Races of Stone
- Cover of Races of Stone
- Authors: Jesse Decker, Michelle Lyons, and David Noonan
- Genre: Role-playing games
- Publisher: Wizards of the Coast
- Publication date: August 2004
- Media type: Hardcover
- Pages: 192
- ISBN: 0-7869-3278-3
- OCLC: 56523851
- LC Class: GV1469.62.D84 D836 2000

= Races of Stone =

2004 role-playing game supplement

Races of Stone (sometimes abbreviated to RoS) is an optional sourcebook for the 3.5 edition of the Dungeons & Dragons fantasy role-playing game.

==Contents==
Races of Stone focuses on gnomes, dwarves, and a new race, called goliaths, providing cultural information for these races as well as subraces. The book also introduces new deities for these races, including the goliath pantheon led by Kavaki, the Ram-Lord.

==Publication history==
Races of Stone was written by David Noonan, Jesse Decker, and Michelle Lyons, and published in August 2004. Cover art was by Adam Rex, with interior art by Thomas Baxa, Steve Belledin, Wayne England, Jeremy Jarvis, Doug Kovacs, Chuck Lukacs, Dennis Crabapple-McClain, Jim Nelson, Wiliam O'Connor, Scott Roller, Ron Spencer, Joel Thomas, Franz Vohwinkel, and Brad Williams.

A web enhancement for the book was published in 2004 by Wizards of the Coast.

David Noonan explains the origins of the concept for the goliath race: "It all started with a piece of concept art that looks very similar to the Races of Stone cover.
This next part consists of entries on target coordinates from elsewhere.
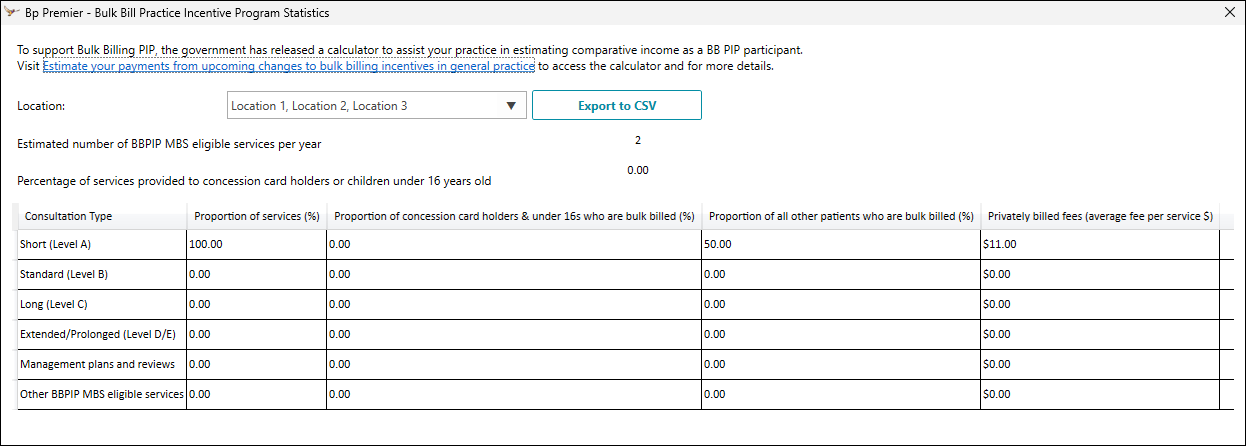The width and height of the screenshot is (1246, 446).
Task: Click the 100.00 proportion of services cell
Action: pos(255,244)
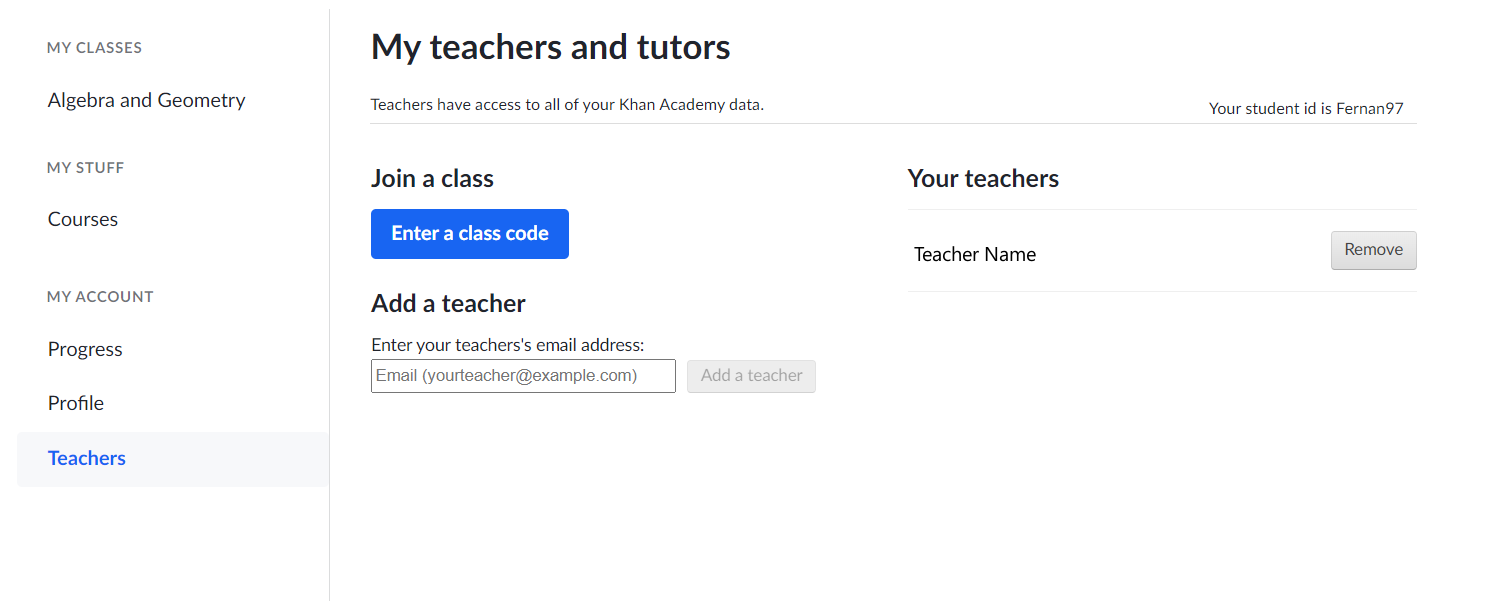The image size is (1507, 601).
Task: Click the student id Fernan97 text
Action: pos(1306,108)
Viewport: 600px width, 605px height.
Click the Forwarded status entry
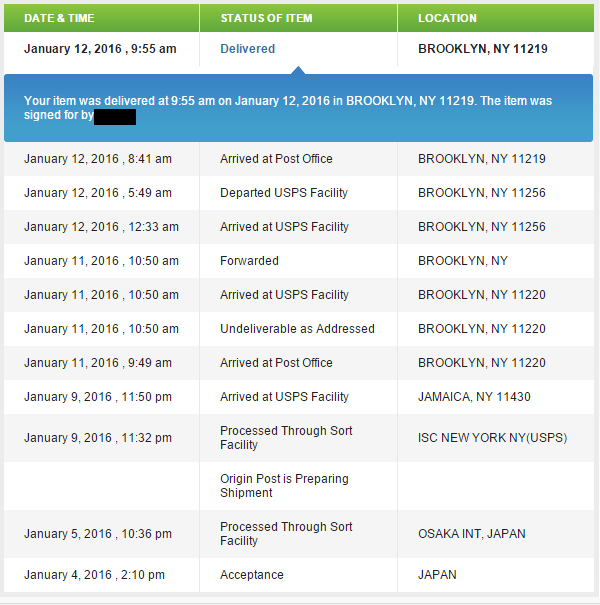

My job was to write the chapter for 'the big guy.' It's one of the most satisfying design assignments I've received."

===Reprints and revisions===
Races of Stone was later included, along with Races of Destiny and Races of the Wild in the Dungeons & Dragons Races Gift Set, released in 2005.

==Reception==
The racial substitution levels in the book have been praised because "[the] mechanic lets you play more than just another dwarven fighter or gnome bard."

MetaReview's MetaRating for the book is 6.8.

===Awards and nominations===
Races of Stone was nominated for the 2005 Chesley Awards award for Best Gaming-Related Illustration for William O'Connor's artwork, "Training a Dire Badger", although it lost to the artwork of the Magic: The Gathering card Blazing Archon.